_Short task 1_
Please reproduce, word for word, the part of the Telstra commentary that opens with the words containing "Despite the sharemarket" and closes with "the proposed regime.".
_Short task 2_
Answer these from the Telstra commentary:
(a) Who says the Don McGauchie-Sol Trujillo circus has descended into farcical proportions?
(b) In which publication does Stephen Bartholomeusz comment?
(c) According to The Australian, what are institutional investors who do not have to own Telstra doing?

Source excerpt start

The Don McGauchie-Sol Trujillo circus has descended into farcical
proportions, opening them to outright cynicism but, worse, masking
genuine policy complaint, says Chanticleer’s John Durie. The real
tragedy of their hopelessly misguided strategy is Telstra has a genuine
case against the government plans but the dynamic duo have declared war
on Canberra, ultimately risking the very sale of the government stake
they need.
Despite the sharemarket reaction to his comments, Sol Trujillo
didn’t really tell us anything we didn’t know yesterday, says Stephen Bartholomeusz in The Smage. His statement and briefing was more about
the politics of Telstra than its economics – this is the final chance for Telstra to argue its case before a
new regulatory regime is locked in and it’s prepared to risk antagonising its
political masters in order to weaken the proposed regime.
And institutional investors who do not have to own
Telstra are
now selling their shares, reports The Australian. Few institutional investors now hold the stock out of choice
although many are constrained by investment mandates that oblige them
to stay close to the ASX 200 index to retain some weighting on the
stock.

Source excerpt end
Supplied information start

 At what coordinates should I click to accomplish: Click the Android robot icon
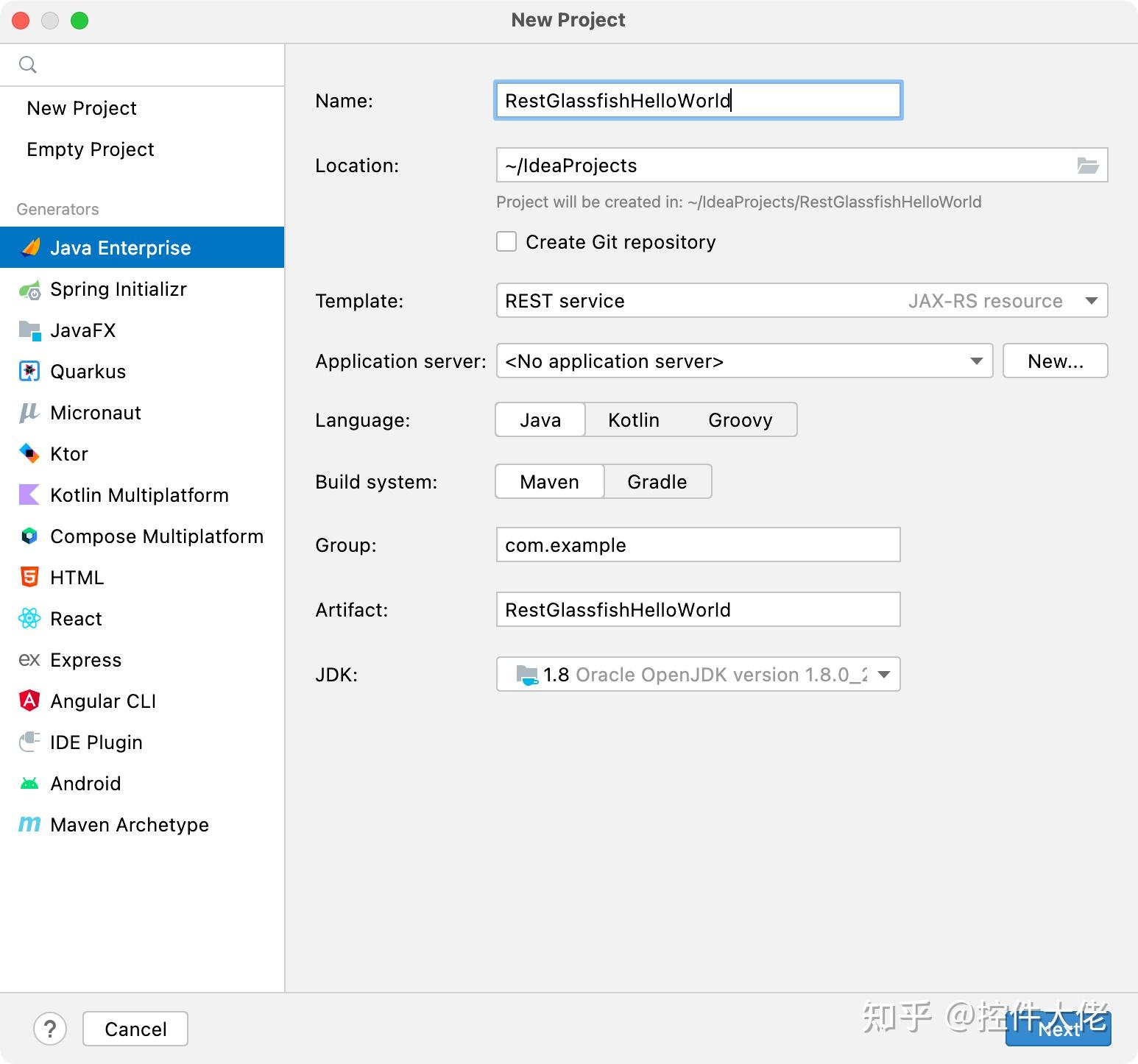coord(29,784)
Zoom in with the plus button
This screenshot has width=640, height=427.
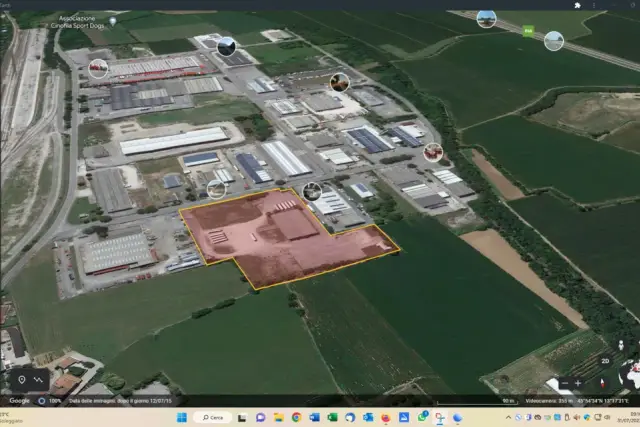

Supplied information end

_Task solution 1_
Despite the sharemarket reaction to his comments, Sol Trujillo
didn’t really tell us anything we didn’t know yesterday, says Stephen Bartholomeusz in The Smage. His statement and briefing was more about
the politics of Telstra than its economics – this is the final chance for Telstra to argue its case before a
new regulatory regime is locked in and it’s prepared to risk antagonising its
political masters in order to weaken the proposed regime.

_Task solution 2_
(a) Chanticleer's John Durie
(b) The Smage
(c) Selling their shares